--- Reading text Enclosed Below ---

Stuffed-Crust Pepperoni Pizza
by: Betty Crocker
Prep Time:20 min
Start to Finish:35 min
3 cups Original Bisquick® mix
2/3 cup very hot water
2 tablespoons olive or vegetable oil
3/4 cup diced pepperoni
4 sticks Colby-Monterey Jack string cheese (from 10-oz package), cut in half lengthwise
1 can (8 oz) pizza sauce
2 cups shredded Italian cheese blend (8 oz)
1 cup sliced fresh mushrooms
1 small green bell pepper, chopped (1/2 cup)
1 can (2.25 oz) sliced ripe olives, drained
1. Move oven rack to lowest position; heat oven to 450°F. Spray 12-inch pizza pan with cooking spray. In medium bowl, stir Bisquick mix, hot water and oil with fork until soft dough forms; beat vigorously 20 strokes. Let stand 8 minutes.
2. Pat or press dough in bottom and 1 inch over side of pizza pan. Lightly press 1/4 cup of the pepperoni along edge of dough. Place string cheese over pepperoni along edge of dough, overlapping if necessary. Fold 1-inch edge of dough over and around cheese and pepperoni; press to seal. Bake 7 minutes.

--- End of Enclosed Reading text ---
--- Source material Enclosed Below ---

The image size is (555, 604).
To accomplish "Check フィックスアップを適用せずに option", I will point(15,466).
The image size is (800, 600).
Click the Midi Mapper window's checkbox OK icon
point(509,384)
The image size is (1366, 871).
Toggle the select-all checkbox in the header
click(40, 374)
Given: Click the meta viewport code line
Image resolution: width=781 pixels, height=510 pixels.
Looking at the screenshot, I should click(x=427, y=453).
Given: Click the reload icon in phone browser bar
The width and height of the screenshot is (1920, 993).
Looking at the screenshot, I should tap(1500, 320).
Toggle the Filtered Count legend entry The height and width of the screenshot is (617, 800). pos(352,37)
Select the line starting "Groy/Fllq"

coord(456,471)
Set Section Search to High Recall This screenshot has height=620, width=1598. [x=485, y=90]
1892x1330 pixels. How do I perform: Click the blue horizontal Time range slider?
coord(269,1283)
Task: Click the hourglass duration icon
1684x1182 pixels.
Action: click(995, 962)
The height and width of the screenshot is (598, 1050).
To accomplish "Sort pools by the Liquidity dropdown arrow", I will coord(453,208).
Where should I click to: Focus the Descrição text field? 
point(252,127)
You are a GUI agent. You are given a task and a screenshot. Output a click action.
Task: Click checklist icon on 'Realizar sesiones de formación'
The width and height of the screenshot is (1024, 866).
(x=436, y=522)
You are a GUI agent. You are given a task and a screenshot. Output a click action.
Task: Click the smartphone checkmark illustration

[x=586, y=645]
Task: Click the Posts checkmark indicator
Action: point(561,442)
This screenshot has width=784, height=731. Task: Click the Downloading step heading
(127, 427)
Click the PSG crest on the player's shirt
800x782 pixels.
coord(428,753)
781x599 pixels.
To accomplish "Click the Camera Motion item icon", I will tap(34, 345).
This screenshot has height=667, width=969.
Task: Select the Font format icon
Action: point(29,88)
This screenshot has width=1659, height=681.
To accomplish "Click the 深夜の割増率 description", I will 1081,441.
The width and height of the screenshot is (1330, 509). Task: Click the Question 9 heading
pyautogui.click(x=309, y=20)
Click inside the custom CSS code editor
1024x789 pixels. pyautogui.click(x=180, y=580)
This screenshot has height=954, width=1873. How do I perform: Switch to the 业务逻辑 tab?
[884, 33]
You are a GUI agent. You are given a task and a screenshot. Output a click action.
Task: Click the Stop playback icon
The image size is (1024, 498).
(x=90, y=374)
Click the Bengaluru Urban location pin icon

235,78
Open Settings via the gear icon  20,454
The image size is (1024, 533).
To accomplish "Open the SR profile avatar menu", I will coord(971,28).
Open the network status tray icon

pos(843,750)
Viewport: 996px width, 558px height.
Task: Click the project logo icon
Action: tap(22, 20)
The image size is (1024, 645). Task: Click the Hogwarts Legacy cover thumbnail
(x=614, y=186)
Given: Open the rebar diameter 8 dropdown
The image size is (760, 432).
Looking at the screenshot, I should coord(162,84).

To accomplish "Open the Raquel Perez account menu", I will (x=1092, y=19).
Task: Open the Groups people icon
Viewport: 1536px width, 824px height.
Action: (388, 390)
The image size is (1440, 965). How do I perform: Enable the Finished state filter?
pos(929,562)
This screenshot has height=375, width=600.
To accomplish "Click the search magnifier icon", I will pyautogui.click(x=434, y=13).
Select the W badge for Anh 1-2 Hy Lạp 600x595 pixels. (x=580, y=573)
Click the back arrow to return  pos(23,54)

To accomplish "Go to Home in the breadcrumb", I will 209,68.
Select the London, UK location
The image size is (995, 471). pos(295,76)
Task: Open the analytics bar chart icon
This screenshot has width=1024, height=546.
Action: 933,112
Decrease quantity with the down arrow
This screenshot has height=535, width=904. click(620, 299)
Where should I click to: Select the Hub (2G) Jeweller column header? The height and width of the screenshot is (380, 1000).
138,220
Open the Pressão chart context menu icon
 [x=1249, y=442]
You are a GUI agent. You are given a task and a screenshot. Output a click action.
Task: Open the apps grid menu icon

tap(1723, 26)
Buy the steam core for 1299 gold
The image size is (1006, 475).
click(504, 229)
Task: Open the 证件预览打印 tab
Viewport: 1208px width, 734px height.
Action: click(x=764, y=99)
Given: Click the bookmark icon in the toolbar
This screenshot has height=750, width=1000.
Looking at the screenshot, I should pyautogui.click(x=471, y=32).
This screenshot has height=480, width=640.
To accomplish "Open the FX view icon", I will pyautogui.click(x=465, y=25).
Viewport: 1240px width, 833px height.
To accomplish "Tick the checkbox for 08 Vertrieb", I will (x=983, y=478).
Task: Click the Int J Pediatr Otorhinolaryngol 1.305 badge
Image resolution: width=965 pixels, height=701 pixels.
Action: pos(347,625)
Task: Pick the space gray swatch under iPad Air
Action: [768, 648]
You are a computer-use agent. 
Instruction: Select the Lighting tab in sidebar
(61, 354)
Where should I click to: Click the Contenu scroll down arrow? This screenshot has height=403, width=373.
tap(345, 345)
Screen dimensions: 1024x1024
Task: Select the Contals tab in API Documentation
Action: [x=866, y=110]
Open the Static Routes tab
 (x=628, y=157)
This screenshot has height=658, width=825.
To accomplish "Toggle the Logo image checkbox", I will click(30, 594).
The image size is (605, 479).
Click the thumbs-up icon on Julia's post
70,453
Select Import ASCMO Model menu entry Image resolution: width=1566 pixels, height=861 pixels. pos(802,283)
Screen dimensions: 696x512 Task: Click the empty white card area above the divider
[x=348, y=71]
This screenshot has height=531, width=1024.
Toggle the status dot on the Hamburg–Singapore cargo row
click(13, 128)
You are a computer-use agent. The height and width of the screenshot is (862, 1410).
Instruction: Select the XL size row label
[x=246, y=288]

--- End of Enclosed Source material ---

**Task instructions:**
A. In the stuffed-crust pepperoni pizza recipe, how long should the dough stand after it is beaten?
B. Summarize the pizza recipe in two sentences.

**Written responses:**
A. 8 minutes.

B. Stuffed-crust pepperoni pizza takes 20 minutes of prep and 35 minutes start to finish, using Bisquick mix, pepperoni, string cheese, pizza sauce, Italian cheese blend, mushrooms, green bell pepper and olives. A dough of Bisquick mix, hot water and oil is pressed into a 12-inch pizza pan, and its edge is folded over string cheese and pepperoni, sealed and baked 7 minutes at 450°F.